By Walter Ang
Jan. 11, 2014
Philippine Daily Inquirer
"'Beijing or Peking Opera' is how the rest of the world knows it," she explains. "However, this is just a foreign scholar's translation of a Chinese term that cannot really be translated perfectly."
She adds: "It is called jingju (京劇); 'jing' (京) comes from the name of the city, Beijing, where this genre was born; and 'ju' (劇) which means 'play or drama.' The Western definition of drama could not quite include the musical aspect of this genre; hence it was considered a kind of opera, even if opera is hardly the same as jingju."
Hailing from Laoag, Ilocos Norte, Luis grew up "in the part of the woods where arts was a luxury and definitely could not be considered a profession."
At age 10 she had an epiphany when she saw a video of the musical "Annie." She remembers thinking at the time: "You can actually sing and dance and act at the same time? This is theater? Oh, goodie!"
But she had to satisfy her newfound interest with soundtrack cassette tapes and videotapes of live performances since there weren't many shows in her hometown.
Luis flexed her theater muscles in high school. "I was more of a director than an actress because I liked ordering people around," she says, laughing.
"Classical singing came in after I shared an apartment with music and voice majors while studying theater at the University of the Philippines," she recalls.
This was when her fascination with jingju began.
"The whole storytelling, with its presentation of music, song, speech, dance and acting, was stylized yet incredibly engaging. It presented a synthesis of art forms rolled into one unique theater experience," she adds. (She found out during her studies that Bertolt Brecht was actually a fan of jingju.)
After college, she performed with several groups, including the Bayanihan Dance Company.
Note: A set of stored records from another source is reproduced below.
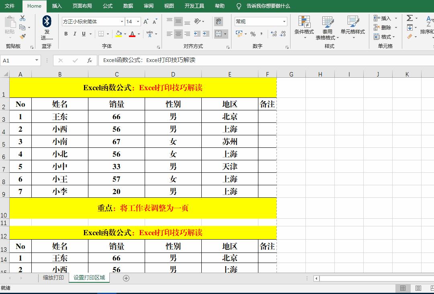Toggle italic formatting
The image size is (434, 294).
pyautogui.click(x=74, y=34)
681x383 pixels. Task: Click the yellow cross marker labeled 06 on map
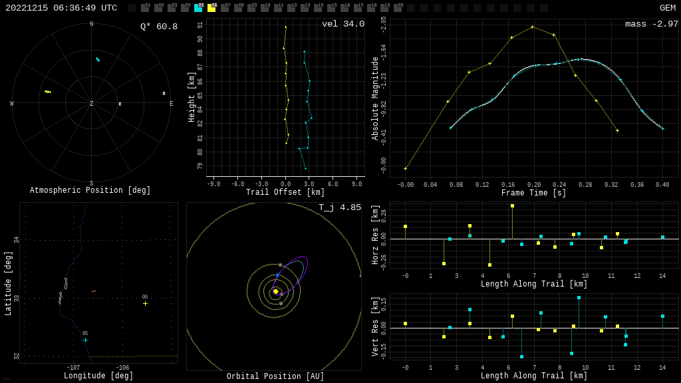145,303
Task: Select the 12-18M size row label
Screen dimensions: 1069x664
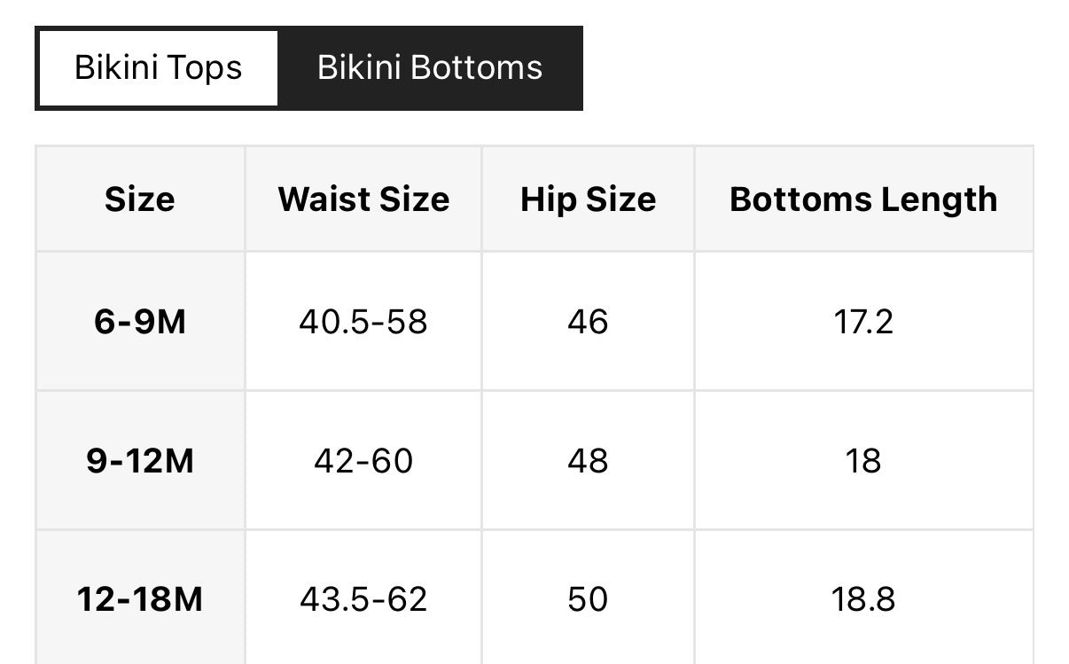Action: click(140, 600)
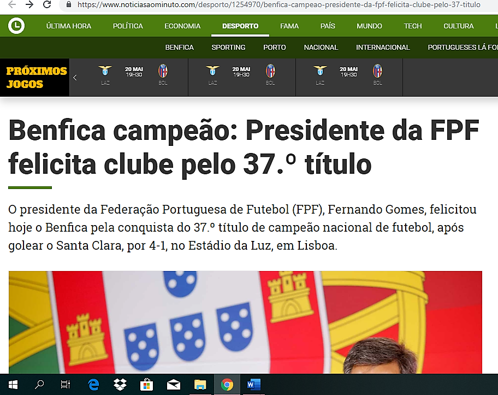Open File Explorer from the taskbar
Screen dimensions: 498x395
point(200,385)
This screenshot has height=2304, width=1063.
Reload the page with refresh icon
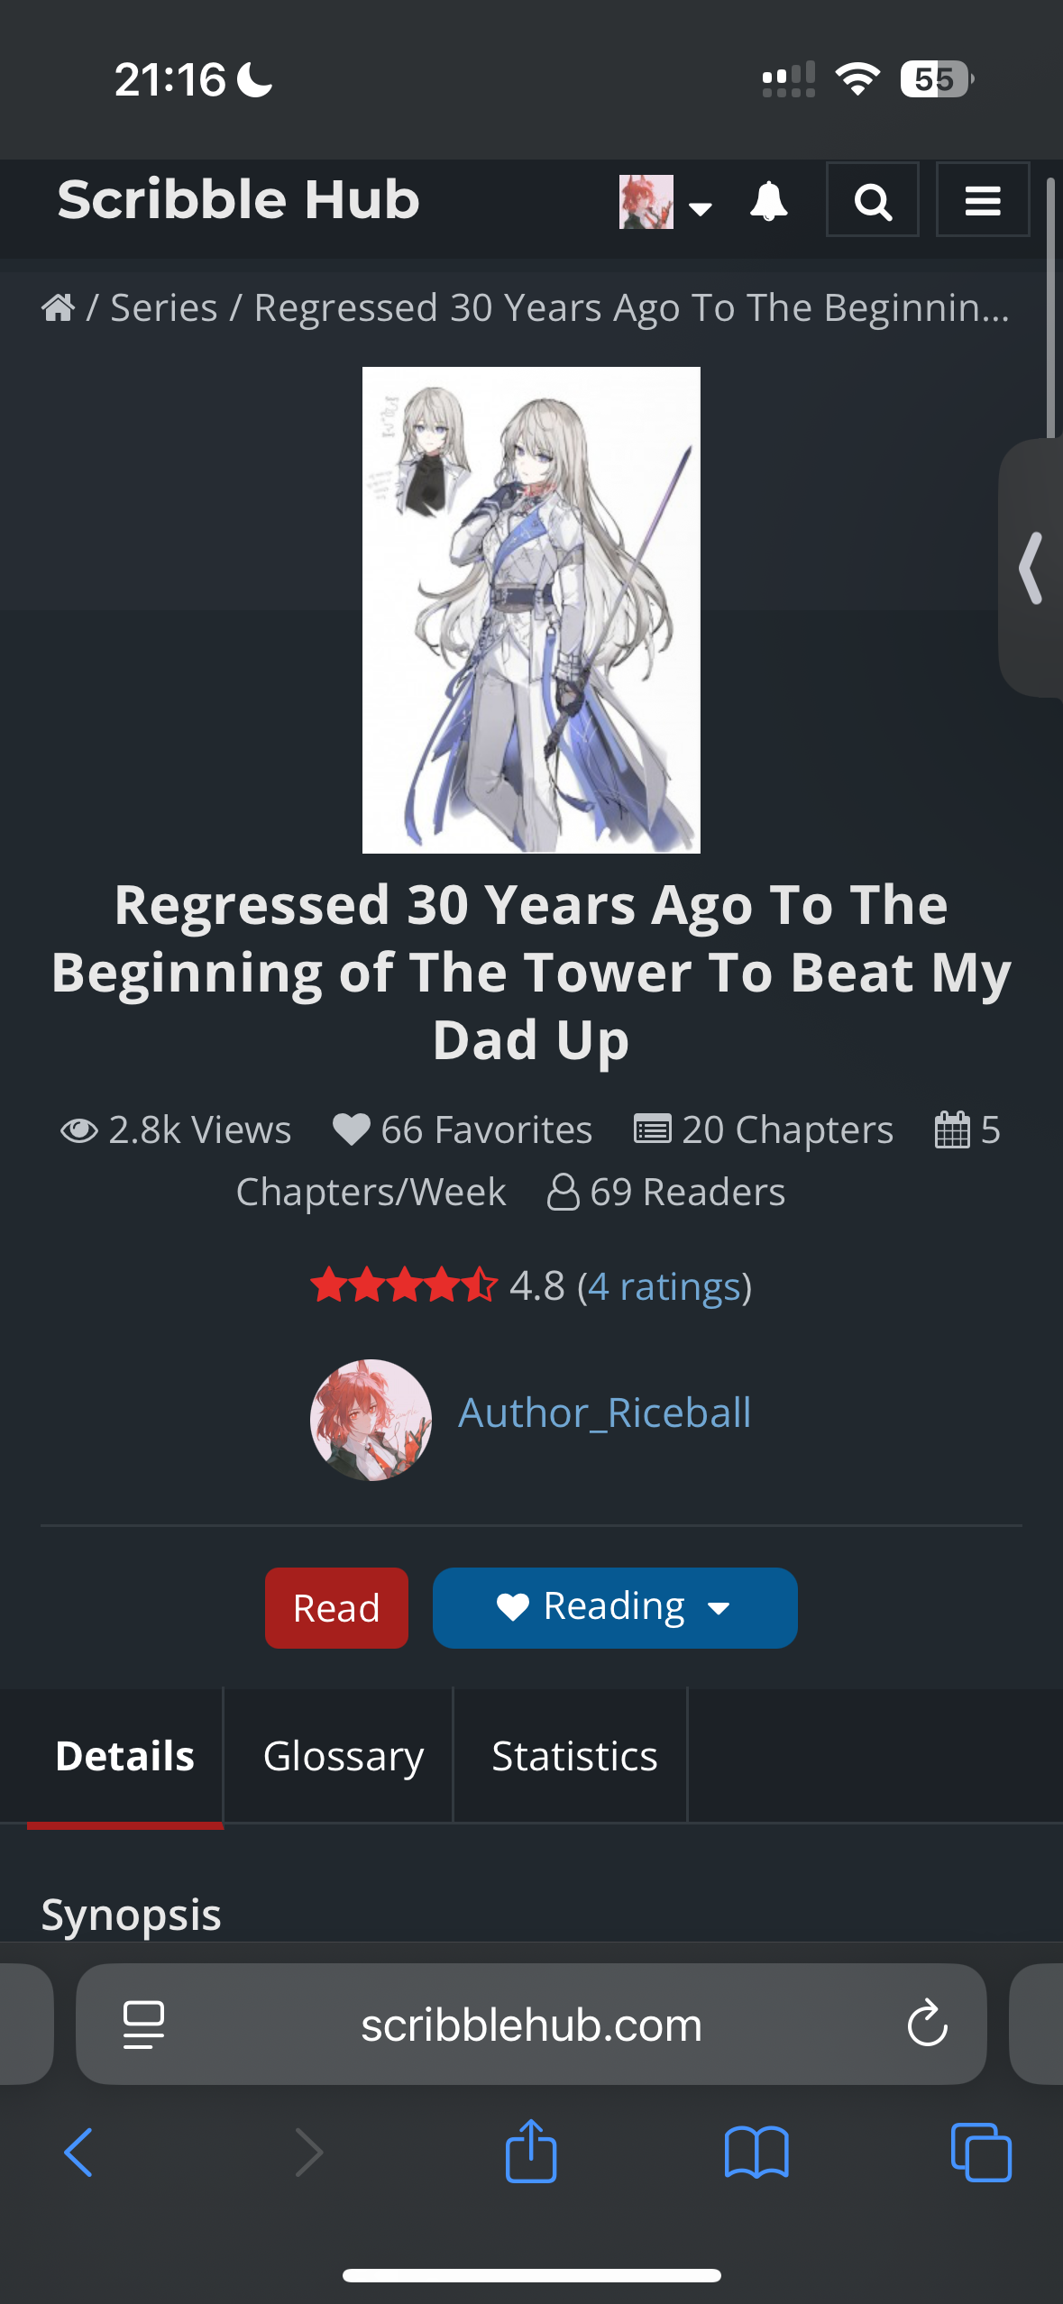(928, 2024)
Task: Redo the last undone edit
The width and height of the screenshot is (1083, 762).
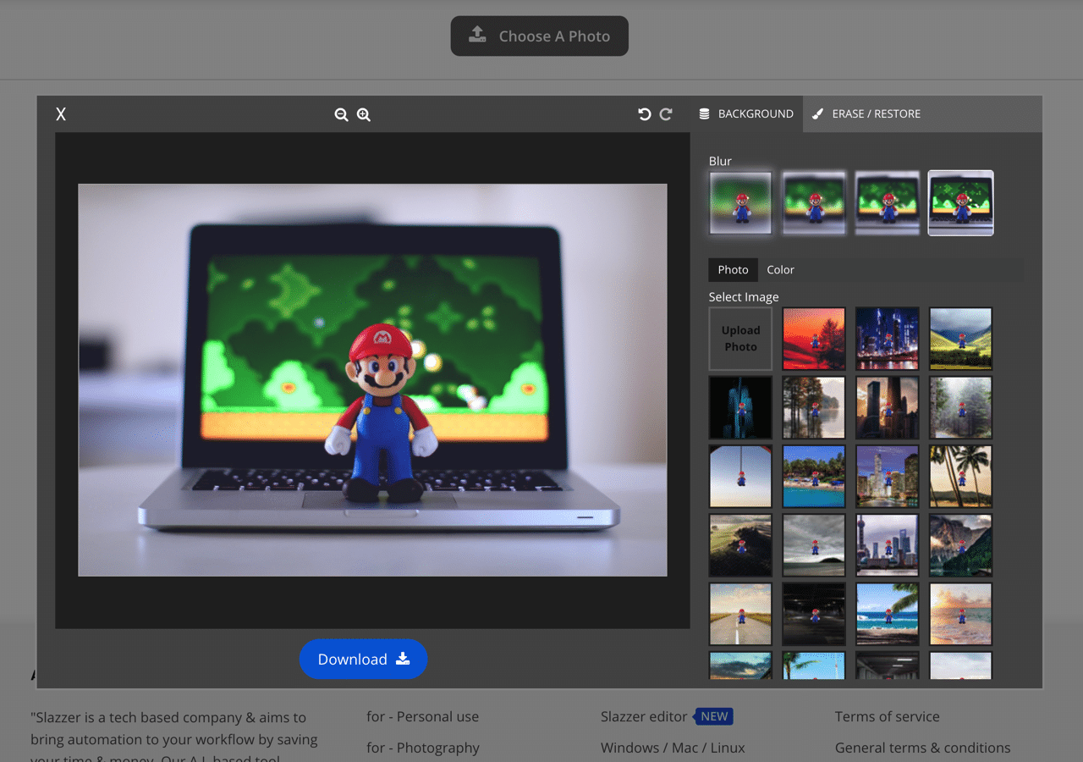Action: pos(666,113)
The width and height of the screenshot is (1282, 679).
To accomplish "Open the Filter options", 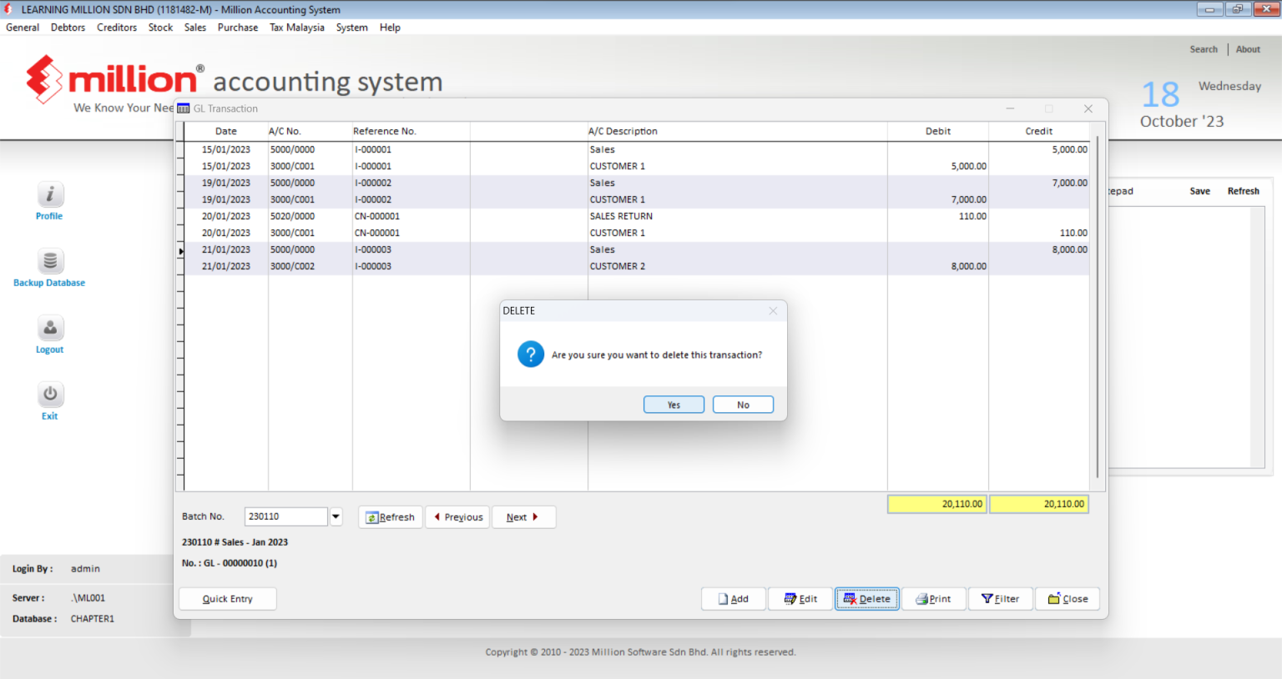I will [x=1000, y=598].
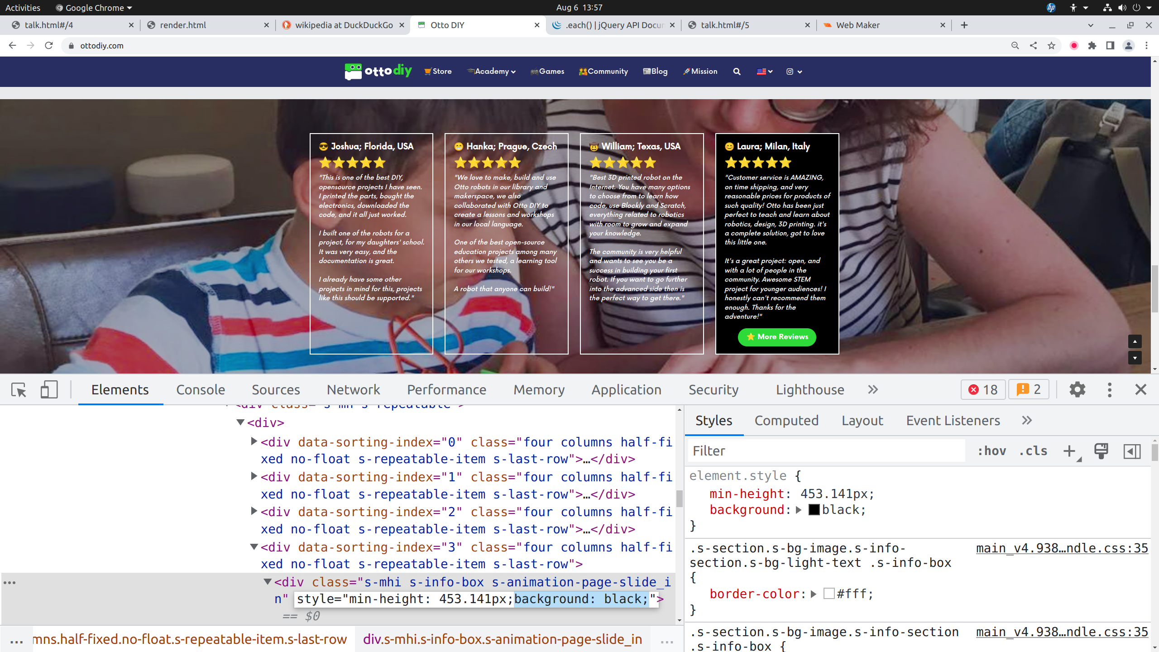Expand the background property value triangle
This screenshot has width=1159, height=652.
799,510
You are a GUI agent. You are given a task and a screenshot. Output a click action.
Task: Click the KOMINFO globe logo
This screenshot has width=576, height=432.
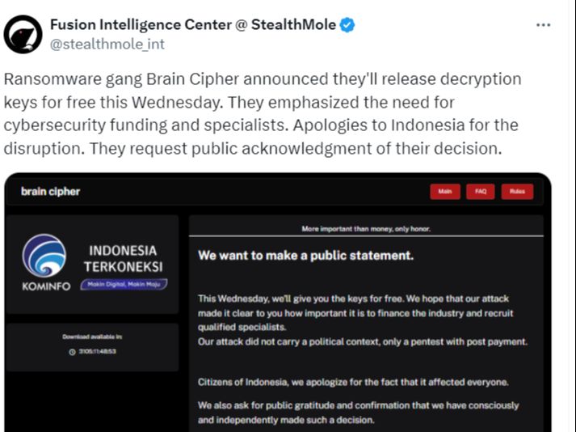click(x=44, y=256)
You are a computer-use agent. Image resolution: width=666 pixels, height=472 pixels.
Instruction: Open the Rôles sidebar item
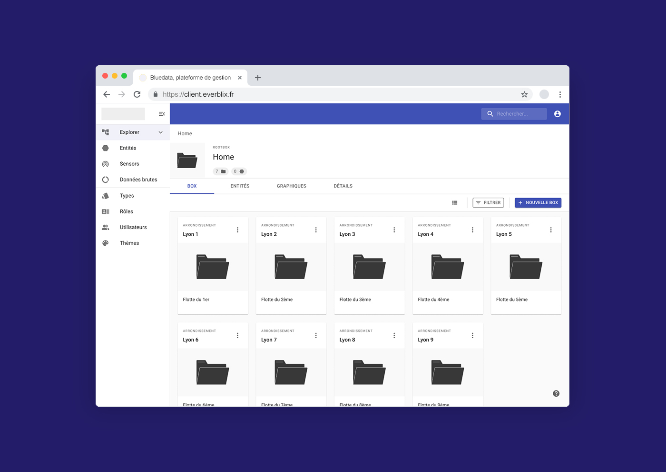click(x=126, y=211)
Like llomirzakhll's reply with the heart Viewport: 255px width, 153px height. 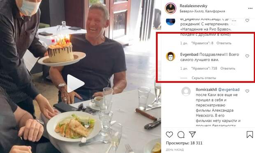click(x=247, y=91)
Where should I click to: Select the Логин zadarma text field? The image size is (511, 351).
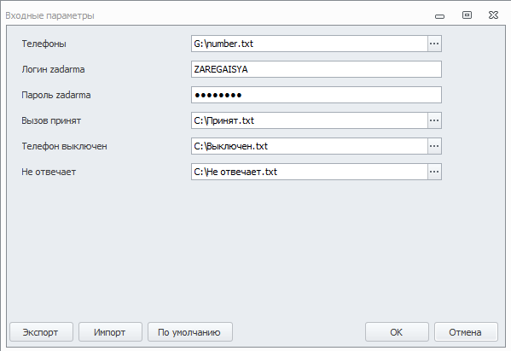click(x=316, y=69)

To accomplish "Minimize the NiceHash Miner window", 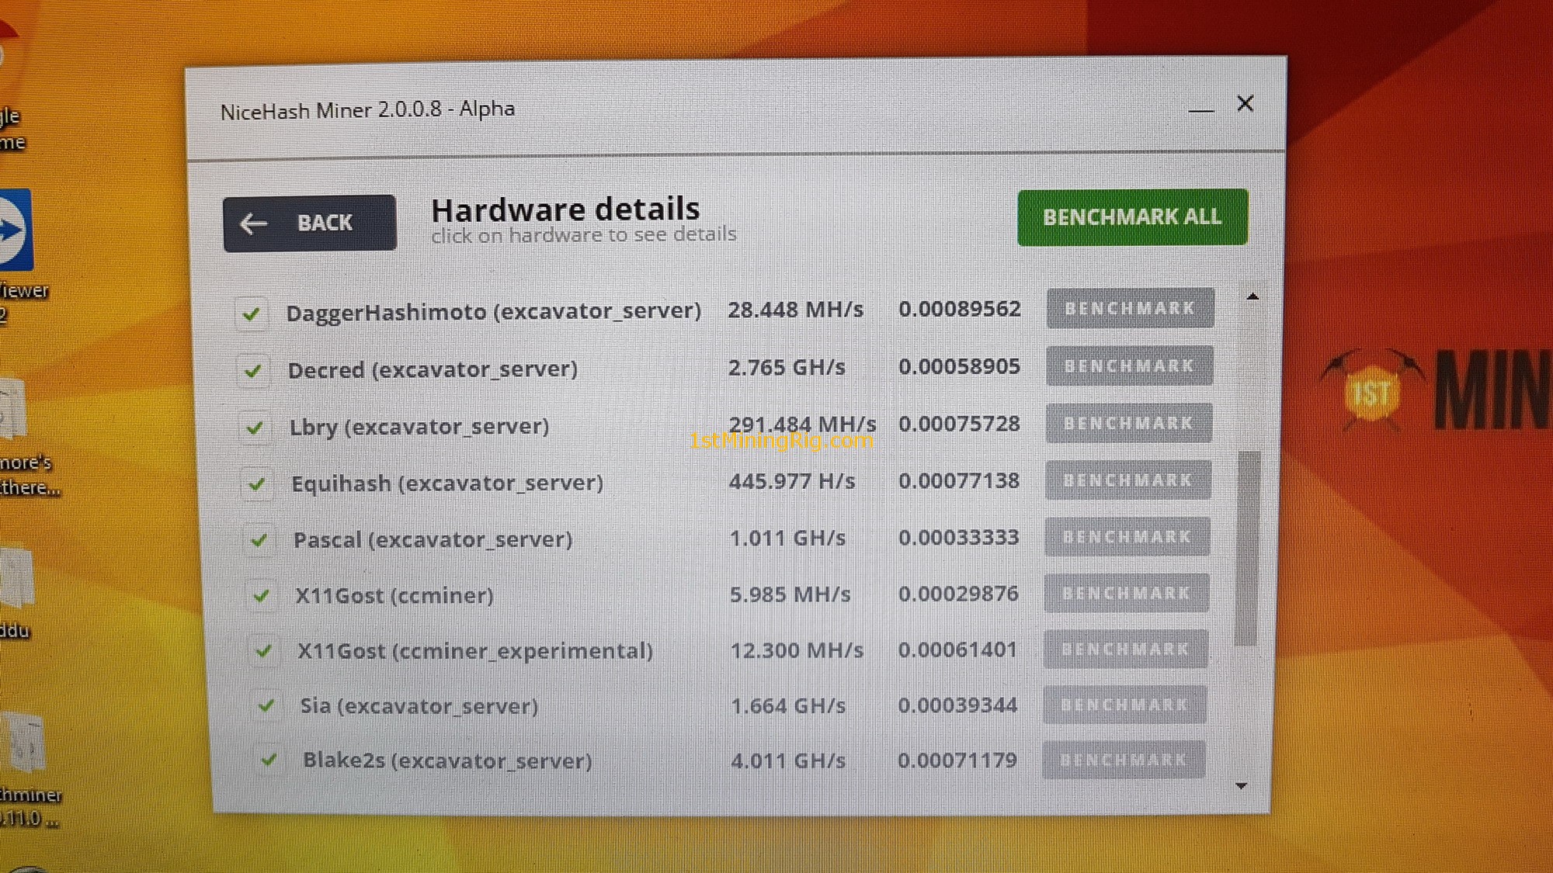I will coord(1200,109).
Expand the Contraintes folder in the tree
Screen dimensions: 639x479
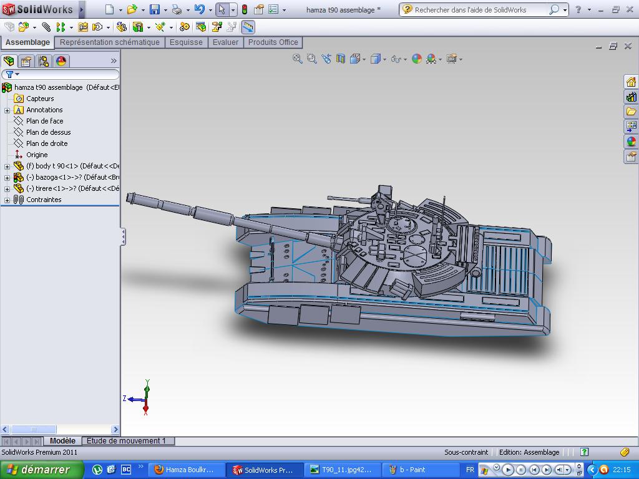pyautogui.click(x=7, y=200)

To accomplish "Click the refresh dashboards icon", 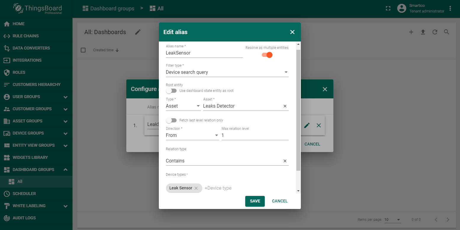I will [435, 32].
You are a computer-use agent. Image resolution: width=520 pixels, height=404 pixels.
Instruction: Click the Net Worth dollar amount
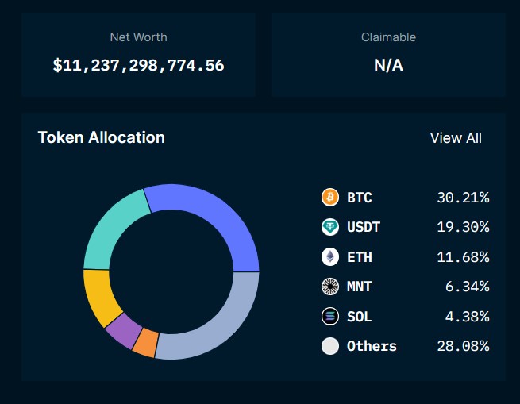[138, 66]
She eventually found her way to Beijing with a grant from the China Scholarship Council.
Luis had to learn the Chinese language for a whole year before she could even begin the performance program.
"I had to put in extra effort to translate lyrics just to understand and properly express what I was singing," she says.
Cultural adjustments were also a constant challenge. "Chopsticks posed a threat to my well-being so I always carried a fork in my bag, just in case," she quips.
To add another hurdle, her background as a singer didn't prepare her for the singing involved in jingju. "The style is different: nasal, shrill, with a different technique for resonance."
She says, "I spent at least one school year just learning the singing, acting, movement and dance for a 12-minute piece. That is how much work jingju requires of a foreigner without previous exposure to the form."
Now that she's back in Manila, Luis works at the International Affairs Office of the National Commission for Culture and the Arts while still dancing with Bayanihan.
"There are some things that I learned in jingju that I am able to use discreetly in my work for Bayanihan," she says. "I hope to teach jingju in the future, and realize a joint production of a Filipino sarswela and jingju with both Filipino and Chinese artists."